**DATA FOR REVIEW**.
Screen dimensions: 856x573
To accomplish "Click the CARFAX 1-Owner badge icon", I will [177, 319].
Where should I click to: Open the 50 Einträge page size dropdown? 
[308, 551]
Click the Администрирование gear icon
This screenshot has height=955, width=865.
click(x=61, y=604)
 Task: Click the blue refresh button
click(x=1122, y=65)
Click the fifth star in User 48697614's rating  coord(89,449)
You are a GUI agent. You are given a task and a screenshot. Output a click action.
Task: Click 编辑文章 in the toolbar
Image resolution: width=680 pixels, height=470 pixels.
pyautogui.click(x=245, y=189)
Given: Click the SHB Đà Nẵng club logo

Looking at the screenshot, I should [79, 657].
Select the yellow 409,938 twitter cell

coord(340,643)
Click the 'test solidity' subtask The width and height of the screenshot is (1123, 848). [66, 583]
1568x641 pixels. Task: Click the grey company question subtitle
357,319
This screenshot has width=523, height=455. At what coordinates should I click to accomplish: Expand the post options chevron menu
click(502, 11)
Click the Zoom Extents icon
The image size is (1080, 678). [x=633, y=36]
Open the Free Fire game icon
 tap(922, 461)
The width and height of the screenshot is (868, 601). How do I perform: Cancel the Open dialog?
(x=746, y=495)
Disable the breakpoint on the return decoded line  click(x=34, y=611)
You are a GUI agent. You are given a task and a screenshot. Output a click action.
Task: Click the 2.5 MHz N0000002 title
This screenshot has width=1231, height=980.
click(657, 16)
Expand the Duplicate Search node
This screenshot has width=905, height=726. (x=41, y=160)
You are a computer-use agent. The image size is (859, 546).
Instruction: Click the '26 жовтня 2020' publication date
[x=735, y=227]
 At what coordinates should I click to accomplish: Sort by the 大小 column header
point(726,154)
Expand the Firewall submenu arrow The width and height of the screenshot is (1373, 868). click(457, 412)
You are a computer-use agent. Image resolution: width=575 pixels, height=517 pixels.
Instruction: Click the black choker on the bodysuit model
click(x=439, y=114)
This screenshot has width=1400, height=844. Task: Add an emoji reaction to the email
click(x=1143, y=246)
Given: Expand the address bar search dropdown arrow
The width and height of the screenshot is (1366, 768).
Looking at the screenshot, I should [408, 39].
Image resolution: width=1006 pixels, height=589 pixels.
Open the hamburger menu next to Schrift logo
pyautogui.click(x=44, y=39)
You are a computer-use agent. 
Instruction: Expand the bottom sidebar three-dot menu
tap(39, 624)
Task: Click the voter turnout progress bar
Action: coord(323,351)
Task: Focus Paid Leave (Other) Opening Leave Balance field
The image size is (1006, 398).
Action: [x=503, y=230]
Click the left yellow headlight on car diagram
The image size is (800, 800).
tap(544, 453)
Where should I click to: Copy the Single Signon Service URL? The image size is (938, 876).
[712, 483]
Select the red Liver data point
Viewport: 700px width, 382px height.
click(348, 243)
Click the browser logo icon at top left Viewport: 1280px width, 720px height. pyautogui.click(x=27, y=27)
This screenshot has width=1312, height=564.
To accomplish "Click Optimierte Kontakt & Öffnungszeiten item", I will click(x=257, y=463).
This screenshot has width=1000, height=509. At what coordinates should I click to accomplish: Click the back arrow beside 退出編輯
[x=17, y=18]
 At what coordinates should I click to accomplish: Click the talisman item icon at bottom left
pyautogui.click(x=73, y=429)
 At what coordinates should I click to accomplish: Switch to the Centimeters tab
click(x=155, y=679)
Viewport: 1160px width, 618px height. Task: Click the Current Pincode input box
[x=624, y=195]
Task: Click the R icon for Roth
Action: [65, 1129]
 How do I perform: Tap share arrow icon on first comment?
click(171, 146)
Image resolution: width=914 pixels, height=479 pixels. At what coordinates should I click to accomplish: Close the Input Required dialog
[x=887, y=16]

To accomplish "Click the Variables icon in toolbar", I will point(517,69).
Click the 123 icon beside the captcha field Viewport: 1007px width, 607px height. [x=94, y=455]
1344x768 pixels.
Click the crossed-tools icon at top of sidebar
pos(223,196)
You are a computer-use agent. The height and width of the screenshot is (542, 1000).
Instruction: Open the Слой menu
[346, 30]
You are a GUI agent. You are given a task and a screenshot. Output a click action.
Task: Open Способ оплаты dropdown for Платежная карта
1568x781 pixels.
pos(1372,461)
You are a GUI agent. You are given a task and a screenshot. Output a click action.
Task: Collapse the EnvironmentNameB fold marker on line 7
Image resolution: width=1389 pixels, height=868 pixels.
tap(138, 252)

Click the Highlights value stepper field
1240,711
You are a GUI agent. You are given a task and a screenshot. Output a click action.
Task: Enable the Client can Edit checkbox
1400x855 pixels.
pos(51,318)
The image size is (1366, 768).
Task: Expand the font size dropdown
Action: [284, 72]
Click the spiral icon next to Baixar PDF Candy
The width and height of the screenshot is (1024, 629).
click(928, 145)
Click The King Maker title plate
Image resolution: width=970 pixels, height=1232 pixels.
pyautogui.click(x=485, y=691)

**WHAT IS EXPECTED**.
Set out exactly the run of lines that begins at the line holding "Image resolution: width=1389" and ends at the last line of the data.

**WRITTEN SOLUTION**.
Image resolution: width=1389 pixels, height=868 pixels.
tap(138, 252)

Click the Highlights value stepper field
1240,711
You are a GUI agent. You are given a task and a screenshot. Output a click action.
Task: Enable the Client can Edit checkbox
1400x855 pixels.
pos(51,318)
The image size is (1366, 768).
Task: Expand the font size dropdown
Action: [284, 72]
Click the spiral icon next to Baixar PDF Candy
The width and height of the screenshot is (1024, 629).
click(928, 145)
Click The King Maker title plate
Image resolution: width=970 pixels, height=1232 pixels.
pyautogui.click(x=485, y=691)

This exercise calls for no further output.